ABSTRACT

It was easy to congratulate the mother, who was sitting on the hospital bed, beaming with pride. Majd’s father, however, was only present through his absence. Twelve years ago, Abdul Kareem Al-Rimawi was sentenced to 25 years in prison for shooting at Israeli soldiers. Being denied conjugal visits, the only contact he and his wife have had over the last 12 years has been through a glass window. Although the Holy Land is famous for its miraculous conceptions, Majd’s case was particularly astounding. He was conceived through IVF after his father successfully smuggled his sperm out of the Israeli prison where he is being detained. The Rimawis are not the first couple to undertake this spectacular reproductive endeavor. In 2006, Yigal Amir, the convicted murderer of Prime Minister Yitzhak Rabin, was caught smuggling his sperm out of jail before being officially granted the right by the Israeli Supreme Court to conjugal visits with his wife Larissa Trembovler, which resulted in the birth of their son in 2007. This rather sensational story raises fundamental questions about the right to give birth and the right to be born in Palestine/Israel.
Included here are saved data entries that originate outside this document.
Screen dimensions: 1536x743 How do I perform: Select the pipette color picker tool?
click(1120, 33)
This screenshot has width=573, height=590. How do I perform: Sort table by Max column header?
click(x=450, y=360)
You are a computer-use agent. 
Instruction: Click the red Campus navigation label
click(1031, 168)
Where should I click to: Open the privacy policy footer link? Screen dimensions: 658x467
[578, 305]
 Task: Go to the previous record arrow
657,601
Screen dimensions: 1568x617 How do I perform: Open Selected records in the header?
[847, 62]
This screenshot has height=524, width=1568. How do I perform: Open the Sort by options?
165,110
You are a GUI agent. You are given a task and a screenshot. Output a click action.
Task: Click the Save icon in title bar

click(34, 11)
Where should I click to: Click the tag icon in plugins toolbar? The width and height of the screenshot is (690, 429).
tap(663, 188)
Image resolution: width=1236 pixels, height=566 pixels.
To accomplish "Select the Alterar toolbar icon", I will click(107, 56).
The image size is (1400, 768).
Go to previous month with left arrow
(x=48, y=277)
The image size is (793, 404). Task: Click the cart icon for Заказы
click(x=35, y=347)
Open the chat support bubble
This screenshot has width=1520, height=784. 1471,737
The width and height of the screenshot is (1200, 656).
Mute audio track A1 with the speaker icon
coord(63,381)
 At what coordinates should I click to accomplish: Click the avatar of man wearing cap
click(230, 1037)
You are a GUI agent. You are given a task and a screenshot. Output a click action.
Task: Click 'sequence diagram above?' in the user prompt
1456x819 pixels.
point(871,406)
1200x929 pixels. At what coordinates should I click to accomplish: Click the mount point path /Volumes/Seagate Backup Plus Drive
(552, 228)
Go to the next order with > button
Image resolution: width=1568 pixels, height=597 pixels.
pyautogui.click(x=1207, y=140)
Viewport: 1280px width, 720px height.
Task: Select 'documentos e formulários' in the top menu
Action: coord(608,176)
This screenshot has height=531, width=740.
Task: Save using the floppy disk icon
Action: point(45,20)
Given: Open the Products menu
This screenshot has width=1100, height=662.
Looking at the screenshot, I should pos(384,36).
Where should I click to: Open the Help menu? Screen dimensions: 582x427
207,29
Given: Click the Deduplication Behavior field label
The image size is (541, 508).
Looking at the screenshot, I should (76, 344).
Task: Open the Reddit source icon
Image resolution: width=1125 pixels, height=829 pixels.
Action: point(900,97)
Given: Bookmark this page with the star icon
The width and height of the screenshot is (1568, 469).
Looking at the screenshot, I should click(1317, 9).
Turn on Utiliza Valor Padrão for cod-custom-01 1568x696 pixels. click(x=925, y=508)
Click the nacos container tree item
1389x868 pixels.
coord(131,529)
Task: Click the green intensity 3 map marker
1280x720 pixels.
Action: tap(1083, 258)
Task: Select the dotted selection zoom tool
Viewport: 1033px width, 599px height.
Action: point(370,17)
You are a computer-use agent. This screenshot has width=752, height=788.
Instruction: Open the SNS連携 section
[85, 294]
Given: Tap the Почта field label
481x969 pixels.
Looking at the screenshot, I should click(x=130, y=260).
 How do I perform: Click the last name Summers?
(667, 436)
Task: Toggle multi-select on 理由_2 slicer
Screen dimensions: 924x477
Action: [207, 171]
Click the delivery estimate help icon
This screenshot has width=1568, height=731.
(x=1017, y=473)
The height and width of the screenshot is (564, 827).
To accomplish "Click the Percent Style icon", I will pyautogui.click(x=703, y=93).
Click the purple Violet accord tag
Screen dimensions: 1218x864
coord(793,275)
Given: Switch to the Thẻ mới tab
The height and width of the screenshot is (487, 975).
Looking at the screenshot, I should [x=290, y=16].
Drawing on Shellee Colen’s (1995) concept of stratified reproduction to indicate that the capacity to control one’s reproductive abilities is stratified along gendered, sexualized, racialized, and classed fault lines, Michelle Murphy (2011) introduced the term distributed reproduction as a way to upscale the analysis of reproduction beyond

the strict microbiological space of the female body to more extensive macroinfrastructures such as state, military, agricultural, and economic infrastructures, which are often unevenly distributed in time and space and accordingly assist, rearrange, foreclose, or harm one’s reproductive capacities. This is particularly true for hyper-divided settler colonial societies such as Palestine/Israel, which was founded on the structural removal and replacement of the Palestinian population through the arrival of a new Jewish settler body (Wolfe 2007). My main argument is that Israel’s (in)famously pronatalist assisted reproductive policies have been co-produced within a Zionist demographic logic of elimination which aims to create and consolidate a “Jewish majority in a Jewish state” by containing Palestinian fertility. This argument will be gradually developed. First, I will contextualize Yigal Amir’s right to father a child within Israel’s pronatalist reproductive-demographic climate. Second, I will elucidate the stratified character of Israel’s pronatalism by illustrating how its ART policies have been imagined and deployed to promote Jewish fertility, while simultaneously attempting to control Palestinian fertility. In the final part, I argue that assisted reproduction has not only emerged as a biopolitical site for settler colonial control, but has also been appropriated as a tool of contestation by Palestinians. Drawing on Begoñia Artexaga’s work on the embodied resistance of Irish political prisoners, I will compare Yigal Amir’s quest for parenthood with that of Palestinian political prisoners.